WWE Chief Brand Officer Stephanie McMahon recently spoke with Sports Illustrated to explain how WWE has been working to keep their crews safe and healthy while taping content at the WWE Performance Center in Orlando during the coronavirus pandemic.
“In terms of safety measures and protocols, first and foremost, every performance is voluntary for our performers and crew,” McMahon said. “That is a really important note to highlight. Also, the Performance Center itself is a closed set. We’re shooting in waves. No one person, regardless of who they are, is allowed to enter if they have a temperature of over 100.4, or if they have been out of the country or been in touch with someone who has been out of the country.
“We also do pandemic-level cleaning, which includes fogging and ultraviolet light, in the facility every single night. That could be overkill, quite frankly, but we really are trying to put in the best safety practices that we possibly can given the circumstances. Those are some of the measures we are taking, and it is as comprehensive as it can possibly be. We also changed some of the format for WrestleMania. We’re not holding the men’s or women’s battle royal—that’s just too many people in the ring at one time.”
It’s been reported that WWE and AEW officials have told talent that they do not have to perform if they don’t feel comfortable doing so during the COVID-19 outbreak, and that their decisions will not be held against them in the future. Roman Reigns then backed out of his WrestleMania 36 match with WWE Universal Champion Bill Goldberg due to concerns he had over his health because of his battles with leukemia. Stephanie was asked if Reigns’ decision was the result of a series of talks between he and WWE officials, and their medical team, and if there is support toward Reigns for his decision.
“With all of our superstars, it really is a voluntary basis,” Stephanie said. “It’s not my place to give his personal situation, but we support our superstars. We support their personal opinions and concerns, and again, this is all voluntary. Especially when you have a talent or a performer with pre-existing conditions, or whatever the reason might be. If someone is uncomfortable, we will absolutely honor that.
“We want our talent to perform at WrestleMania, but only if they’re comfortable. Regardless of their reasons, they have to be comfortable. It has to be something they want to do. We absolutely support all of our superstars and their decision of whether or not to perform, especially at this time.”

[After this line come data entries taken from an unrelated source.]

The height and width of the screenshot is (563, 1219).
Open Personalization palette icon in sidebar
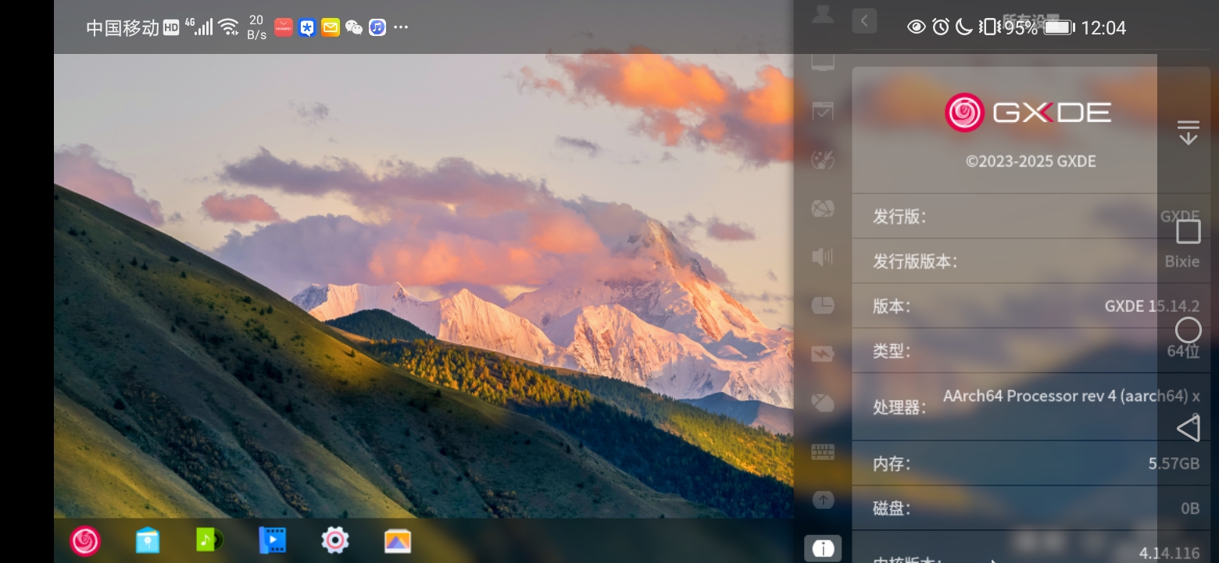click(822, 160)
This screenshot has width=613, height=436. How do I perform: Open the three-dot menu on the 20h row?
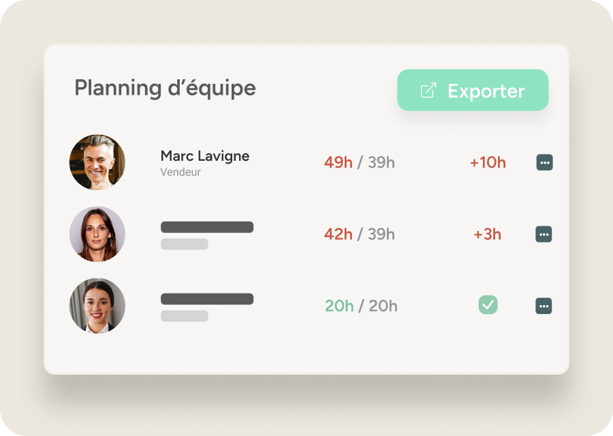click(x=544, y=306)

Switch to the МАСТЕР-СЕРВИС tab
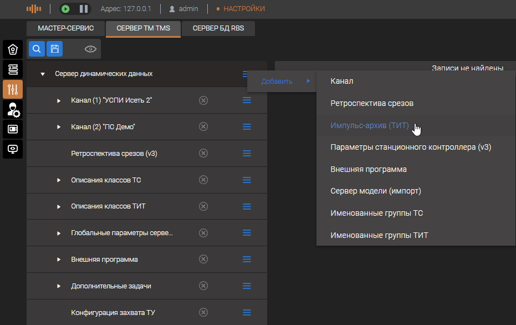(65, 28)
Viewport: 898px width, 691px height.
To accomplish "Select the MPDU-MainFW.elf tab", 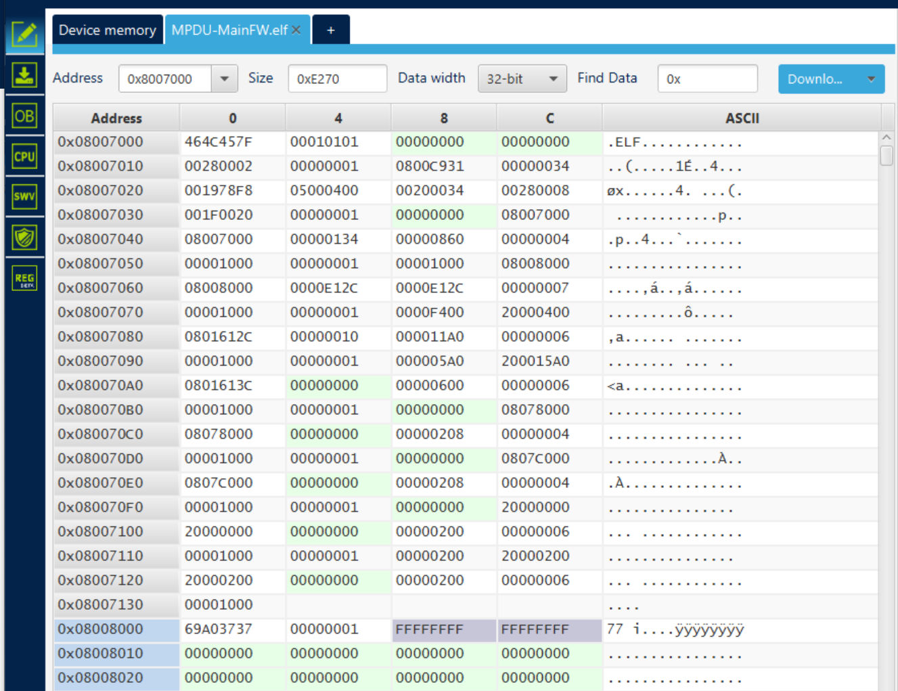I will (230, 30).
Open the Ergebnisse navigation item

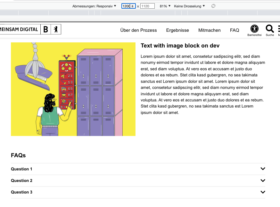(177, 30)

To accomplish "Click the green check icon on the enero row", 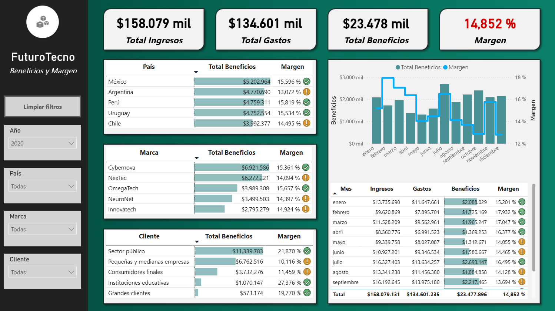I will click(521, 202).
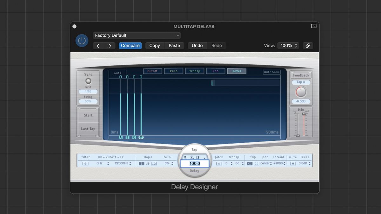Image resolution: width=381 pixels, height=214 pixels.
Task: Click the Autozoom button
Action: pos(272,72)
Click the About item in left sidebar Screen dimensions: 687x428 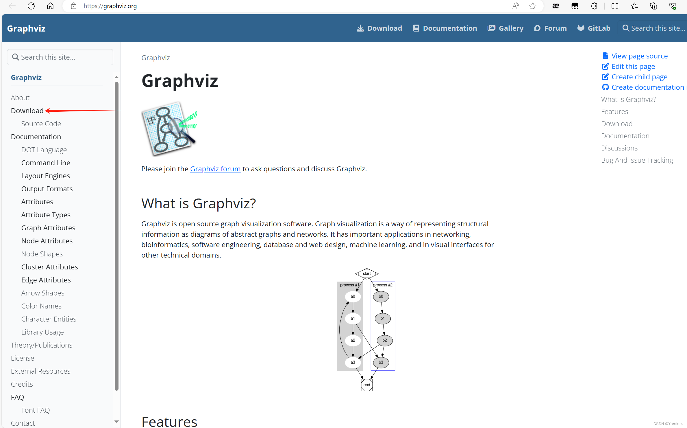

WWE ended up pulling WrestleMania 36 off last week, taping matches that will air over two nights this coming weekend. Stephanie confirmed to SI that the fate of WrestleMania 36 was in doubt at one point.
“It was, actually, because this is an unprecedented time,” she said. “We all have been day-to-day really looking at all of this. Ultimately, as brands and leagues and companies are reinventing themselves, it’s important to stay true to your mission. And our mission is to put smiles on people’s faces. We’re a fan-first company, we always want to provide an experience that is worthy of our fans’ passion. We’re constantly looking at what other leagues are doing, what other providers are doing, assessing the landscape–can we make it as safe as possible? Where can we shoot the content? All of these different factors have come into play. We’re working with local, regional, and global agencies, we’re putting in the best possible testing measures that we can [and] all of the safety precautions that we’re taking to take this very seriously.
“This is not something where we’re just being bullheaded and moving forward. This is a concerted, very thought-through effort to entertain our fans with our biggest show of the year. It won’t feel and look like our biggest show of the year, but certainly from a content standpoint and a match standpoint, we’re trying to deliver.”
Stephanie also confirmed that she had to miss WrestleMania for the first time ever this year as she was not considered to be essential personnel to the show.